Anomalous heat flow in 8-$Pmmn$ borophene with tilted Dirac cones

TL;DR

This paper demonstrates an anomalous thermal Hall effect in 8-Pmmn borophene caused by tilted Dirac cones and circularly polarized light, revealing potential for thermal control in 2D materials.

Contribution

It analytically establishes the thermal Hall effect in borophene with tilted Dirac cones under circular polarization, linking anisotropy, tilt, and Berry curvature to heat flow.

Findings

Thermal Hall conductivity depends on Dirac cone tilt and anisotropy.

Circularly polarized light induces a gap and Berry curvature in borophene.

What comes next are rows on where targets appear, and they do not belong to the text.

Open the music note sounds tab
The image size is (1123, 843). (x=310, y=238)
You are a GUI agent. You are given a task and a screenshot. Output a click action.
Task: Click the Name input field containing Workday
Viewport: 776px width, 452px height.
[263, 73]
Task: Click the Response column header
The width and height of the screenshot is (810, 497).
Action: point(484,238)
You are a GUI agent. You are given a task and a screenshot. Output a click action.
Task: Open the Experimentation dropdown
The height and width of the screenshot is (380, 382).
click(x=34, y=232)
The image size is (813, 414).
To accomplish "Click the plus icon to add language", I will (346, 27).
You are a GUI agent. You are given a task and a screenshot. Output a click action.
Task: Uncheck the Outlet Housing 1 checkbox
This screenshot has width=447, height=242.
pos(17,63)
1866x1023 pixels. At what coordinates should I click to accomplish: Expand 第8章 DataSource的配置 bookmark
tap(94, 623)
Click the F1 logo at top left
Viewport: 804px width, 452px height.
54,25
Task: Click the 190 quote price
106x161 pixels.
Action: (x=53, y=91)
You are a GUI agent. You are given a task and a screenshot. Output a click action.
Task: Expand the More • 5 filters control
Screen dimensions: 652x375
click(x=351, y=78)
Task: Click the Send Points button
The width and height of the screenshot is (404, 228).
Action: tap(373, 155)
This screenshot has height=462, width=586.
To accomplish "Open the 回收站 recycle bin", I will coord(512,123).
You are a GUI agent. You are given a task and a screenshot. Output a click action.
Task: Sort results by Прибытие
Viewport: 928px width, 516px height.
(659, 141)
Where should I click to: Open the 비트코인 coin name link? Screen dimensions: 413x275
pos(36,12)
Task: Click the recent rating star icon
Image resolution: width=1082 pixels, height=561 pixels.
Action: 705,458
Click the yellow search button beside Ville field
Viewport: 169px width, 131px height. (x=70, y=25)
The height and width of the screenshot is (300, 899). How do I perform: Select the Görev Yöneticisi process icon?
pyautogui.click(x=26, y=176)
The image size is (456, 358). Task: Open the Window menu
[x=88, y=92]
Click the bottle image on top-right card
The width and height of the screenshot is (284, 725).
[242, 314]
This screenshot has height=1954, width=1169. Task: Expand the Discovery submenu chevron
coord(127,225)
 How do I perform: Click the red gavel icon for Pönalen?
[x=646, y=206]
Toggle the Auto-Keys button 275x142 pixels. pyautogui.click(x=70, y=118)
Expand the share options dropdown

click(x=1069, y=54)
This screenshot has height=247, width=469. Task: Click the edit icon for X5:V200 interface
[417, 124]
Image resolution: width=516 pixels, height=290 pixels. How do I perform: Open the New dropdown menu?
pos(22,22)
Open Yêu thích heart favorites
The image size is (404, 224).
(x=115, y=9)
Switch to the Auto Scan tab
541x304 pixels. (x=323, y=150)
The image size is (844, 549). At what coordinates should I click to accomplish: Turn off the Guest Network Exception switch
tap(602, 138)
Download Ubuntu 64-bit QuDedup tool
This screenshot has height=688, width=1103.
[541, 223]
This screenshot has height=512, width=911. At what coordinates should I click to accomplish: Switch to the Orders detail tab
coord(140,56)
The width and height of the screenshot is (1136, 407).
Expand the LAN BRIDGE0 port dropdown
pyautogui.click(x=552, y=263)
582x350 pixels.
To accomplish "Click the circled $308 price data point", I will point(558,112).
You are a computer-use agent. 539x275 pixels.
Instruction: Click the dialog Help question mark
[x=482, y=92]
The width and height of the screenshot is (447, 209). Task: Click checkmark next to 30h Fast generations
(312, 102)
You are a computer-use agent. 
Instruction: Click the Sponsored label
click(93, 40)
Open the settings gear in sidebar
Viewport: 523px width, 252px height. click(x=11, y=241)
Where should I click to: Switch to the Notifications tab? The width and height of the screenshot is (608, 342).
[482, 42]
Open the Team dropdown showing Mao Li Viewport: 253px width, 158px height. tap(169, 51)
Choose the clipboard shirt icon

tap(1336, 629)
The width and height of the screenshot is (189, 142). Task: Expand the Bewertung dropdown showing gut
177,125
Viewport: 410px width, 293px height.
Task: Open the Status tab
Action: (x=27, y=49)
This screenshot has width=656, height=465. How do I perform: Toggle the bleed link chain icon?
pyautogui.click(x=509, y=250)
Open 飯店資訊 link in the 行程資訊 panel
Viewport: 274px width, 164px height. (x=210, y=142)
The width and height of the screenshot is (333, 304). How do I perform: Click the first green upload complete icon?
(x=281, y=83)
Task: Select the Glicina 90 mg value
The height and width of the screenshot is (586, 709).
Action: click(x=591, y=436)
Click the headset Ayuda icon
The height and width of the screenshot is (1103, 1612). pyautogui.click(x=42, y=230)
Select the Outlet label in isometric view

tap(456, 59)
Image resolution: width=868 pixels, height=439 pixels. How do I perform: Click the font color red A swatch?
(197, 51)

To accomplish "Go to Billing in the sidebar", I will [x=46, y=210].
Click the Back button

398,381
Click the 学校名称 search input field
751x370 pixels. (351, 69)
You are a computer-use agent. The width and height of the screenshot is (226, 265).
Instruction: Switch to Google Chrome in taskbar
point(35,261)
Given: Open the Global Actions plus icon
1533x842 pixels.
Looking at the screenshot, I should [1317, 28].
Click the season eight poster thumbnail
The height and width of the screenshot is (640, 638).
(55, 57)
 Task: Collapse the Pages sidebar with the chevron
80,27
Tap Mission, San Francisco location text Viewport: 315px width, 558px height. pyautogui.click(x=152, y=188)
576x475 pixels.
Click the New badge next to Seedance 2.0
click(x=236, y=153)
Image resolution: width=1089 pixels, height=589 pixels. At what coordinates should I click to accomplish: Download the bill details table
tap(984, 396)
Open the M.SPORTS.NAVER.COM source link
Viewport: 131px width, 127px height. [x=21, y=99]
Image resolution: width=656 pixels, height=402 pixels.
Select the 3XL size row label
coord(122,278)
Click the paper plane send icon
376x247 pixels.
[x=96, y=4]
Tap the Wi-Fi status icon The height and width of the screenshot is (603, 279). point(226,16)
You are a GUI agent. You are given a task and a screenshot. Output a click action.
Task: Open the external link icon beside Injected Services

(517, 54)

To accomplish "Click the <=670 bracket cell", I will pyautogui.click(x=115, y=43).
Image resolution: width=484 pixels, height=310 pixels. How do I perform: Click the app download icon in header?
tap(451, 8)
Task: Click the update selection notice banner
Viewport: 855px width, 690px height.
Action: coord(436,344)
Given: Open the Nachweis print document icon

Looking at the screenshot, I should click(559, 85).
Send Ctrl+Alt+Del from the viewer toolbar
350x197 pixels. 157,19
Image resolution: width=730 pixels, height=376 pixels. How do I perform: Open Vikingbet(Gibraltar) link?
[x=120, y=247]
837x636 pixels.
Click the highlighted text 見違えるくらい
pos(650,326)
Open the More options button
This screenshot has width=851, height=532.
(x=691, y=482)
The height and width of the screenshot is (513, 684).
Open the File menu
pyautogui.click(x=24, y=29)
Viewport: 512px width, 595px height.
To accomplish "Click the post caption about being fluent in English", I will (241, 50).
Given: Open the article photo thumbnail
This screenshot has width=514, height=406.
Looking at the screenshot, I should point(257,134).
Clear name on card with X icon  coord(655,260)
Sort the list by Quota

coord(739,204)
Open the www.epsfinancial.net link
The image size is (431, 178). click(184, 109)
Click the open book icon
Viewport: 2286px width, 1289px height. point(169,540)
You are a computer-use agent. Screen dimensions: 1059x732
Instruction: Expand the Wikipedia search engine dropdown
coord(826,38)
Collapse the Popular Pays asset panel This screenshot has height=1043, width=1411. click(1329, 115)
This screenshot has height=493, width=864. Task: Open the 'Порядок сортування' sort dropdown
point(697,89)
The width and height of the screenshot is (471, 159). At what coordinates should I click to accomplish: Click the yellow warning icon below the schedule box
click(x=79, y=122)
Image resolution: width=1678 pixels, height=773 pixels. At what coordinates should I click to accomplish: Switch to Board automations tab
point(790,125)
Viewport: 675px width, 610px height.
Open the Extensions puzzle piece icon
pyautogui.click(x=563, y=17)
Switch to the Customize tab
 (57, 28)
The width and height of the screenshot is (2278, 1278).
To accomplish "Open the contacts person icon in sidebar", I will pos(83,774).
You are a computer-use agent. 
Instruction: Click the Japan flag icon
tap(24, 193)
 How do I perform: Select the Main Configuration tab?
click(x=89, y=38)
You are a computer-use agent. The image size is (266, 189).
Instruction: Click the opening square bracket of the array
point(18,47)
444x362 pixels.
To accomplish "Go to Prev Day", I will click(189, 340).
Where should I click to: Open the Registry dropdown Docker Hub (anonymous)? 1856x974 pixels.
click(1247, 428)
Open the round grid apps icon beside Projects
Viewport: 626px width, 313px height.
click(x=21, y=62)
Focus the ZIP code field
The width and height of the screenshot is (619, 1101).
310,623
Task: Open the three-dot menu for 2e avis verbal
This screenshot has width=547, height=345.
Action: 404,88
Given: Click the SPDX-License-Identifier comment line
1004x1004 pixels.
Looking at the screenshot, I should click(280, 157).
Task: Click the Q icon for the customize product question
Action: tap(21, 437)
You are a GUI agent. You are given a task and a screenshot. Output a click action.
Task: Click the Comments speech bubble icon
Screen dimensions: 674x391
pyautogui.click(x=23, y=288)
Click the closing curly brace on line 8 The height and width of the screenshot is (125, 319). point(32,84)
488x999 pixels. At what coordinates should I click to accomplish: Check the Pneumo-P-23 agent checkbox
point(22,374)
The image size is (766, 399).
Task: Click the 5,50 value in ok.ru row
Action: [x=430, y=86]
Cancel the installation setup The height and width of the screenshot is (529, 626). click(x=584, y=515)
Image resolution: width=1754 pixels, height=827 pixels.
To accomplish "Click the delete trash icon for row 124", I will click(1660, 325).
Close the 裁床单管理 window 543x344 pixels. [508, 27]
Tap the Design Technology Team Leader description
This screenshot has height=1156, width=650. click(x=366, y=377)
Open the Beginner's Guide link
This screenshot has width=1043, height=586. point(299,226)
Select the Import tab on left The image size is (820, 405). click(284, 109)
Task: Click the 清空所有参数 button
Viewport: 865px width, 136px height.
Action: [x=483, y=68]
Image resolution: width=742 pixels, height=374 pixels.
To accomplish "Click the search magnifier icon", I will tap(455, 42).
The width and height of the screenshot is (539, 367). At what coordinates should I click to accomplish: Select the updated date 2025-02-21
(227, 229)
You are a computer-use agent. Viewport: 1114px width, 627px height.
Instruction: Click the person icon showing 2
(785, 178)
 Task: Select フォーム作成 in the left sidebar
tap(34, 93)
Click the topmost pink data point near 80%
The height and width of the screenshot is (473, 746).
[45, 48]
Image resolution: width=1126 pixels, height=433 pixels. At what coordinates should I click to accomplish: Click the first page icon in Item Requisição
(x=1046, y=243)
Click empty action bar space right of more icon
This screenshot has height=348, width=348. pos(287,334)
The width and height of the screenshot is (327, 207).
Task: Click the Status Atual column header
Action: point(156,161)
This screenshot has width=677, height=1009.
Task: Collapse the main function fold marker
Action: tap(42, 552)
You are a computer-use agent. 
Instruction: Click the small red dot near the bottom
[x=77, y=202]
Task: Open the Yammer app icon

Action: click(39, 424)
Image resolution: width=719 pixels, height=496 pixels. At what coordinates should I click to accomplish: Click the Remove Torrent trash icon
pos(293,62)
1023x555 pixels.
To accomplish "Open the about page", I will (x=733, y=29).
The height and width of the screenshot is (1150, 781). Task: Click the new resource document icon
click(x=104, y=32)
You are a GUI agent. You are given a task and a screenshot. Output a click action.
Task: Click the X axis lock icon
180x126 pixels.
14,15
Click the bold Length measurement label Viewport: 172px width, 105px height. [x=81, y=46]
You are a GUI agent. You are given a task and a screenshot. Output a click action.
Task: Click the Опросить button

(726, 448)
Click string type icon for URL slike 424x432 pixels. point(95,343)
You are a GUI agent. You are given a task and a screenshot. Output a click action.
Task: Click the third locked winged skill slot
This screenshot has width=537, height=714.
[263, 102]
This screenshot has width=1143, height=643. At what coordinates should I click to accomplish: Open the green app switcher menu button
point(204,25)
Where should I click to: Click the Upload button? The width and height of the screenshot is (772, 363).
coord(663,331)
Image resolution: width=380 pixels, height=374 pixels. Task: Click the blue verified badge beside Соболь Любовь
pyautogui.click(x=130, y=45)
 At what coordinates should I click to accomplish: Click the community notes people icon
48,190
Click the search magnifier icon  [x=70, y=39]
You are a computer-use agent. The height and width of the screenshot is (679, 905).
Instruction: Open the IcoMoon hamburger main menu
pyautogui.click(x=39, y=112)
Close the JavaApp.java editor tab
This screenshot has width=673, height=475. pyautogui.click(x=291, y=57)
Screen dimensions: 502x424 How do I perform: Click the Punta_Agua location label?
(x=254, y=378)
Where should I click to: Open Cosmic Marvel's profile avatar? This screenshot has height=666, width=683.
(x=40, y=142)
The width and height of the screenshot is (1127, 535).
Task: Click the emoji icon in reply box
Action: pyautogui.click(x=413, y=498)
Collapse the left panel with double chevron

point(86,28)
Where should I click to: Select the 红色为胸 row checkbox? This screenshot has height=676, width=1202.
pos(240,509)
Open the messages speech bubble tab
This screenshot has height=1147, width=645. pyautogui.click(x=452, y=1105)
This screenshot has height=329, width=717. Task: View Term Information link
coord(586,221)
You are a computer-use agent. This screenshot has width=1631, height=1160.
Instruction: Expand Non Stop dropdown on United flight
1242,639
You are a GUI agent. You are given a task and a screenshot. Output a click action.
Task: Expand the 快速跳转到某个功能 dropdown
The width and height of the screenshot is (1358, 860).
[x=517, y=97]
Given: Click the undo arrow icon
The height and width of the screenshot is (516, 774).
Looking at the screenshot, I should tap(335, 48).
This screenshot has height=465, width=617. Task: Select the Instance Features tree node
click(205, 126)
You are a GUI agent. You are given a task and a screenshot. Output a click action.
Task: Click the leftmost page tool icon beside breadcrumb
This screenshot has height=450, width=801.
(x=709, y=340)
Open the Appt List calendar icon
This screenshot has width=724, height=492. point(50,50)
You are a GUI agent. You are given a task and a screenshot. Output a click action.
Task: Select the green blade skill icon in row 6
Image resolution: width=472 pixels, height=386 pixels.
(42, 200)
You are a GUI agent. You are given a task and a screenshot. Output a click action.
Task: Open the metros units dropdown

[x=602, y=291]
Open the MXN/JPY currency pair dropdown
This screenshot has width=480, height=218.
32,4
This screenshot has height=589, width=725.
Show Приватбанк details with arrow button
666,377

Thermal rectification can be achieved by switching light polarization.

Abstract

We analytically establish an anomalous transverse flow of heat in 8-\textit{Pmmn} borophene, one of the several two-dimensional (2D) allotropes of Boron (B). The dispersion of this allotrope contains a pair of anisotropic and tilted Dirac cones which are gapped by placing the 2D \textit{B} sheet under an intense circularly-polarized illumination. A gap in the Dirac dispersion leads to a finite Berry curvature and connected anomalous Hall effects. In the case of thermoelectrics, this manifests as a heat current perpendicular to the temperature gradient - the thermal Hall effect. A quantitative calculation of the attendant thermal Hall conductivity reveals dependence on the intrinsic anisotropy and tilt of the Dirac cone. Further, by estimating the longitudinal thermal conductivity using the Weidemann-Franz law, we also outline steps to compute the thermal Hall angle that gauges the generation efficiency of such transverse heat processes. Finally, we touch upon the idea of thermal rectification wherein the direction of flow of the anomalous heat reverses through a simple switch of the polarization of incident light and is of interest in thermal logic circuits.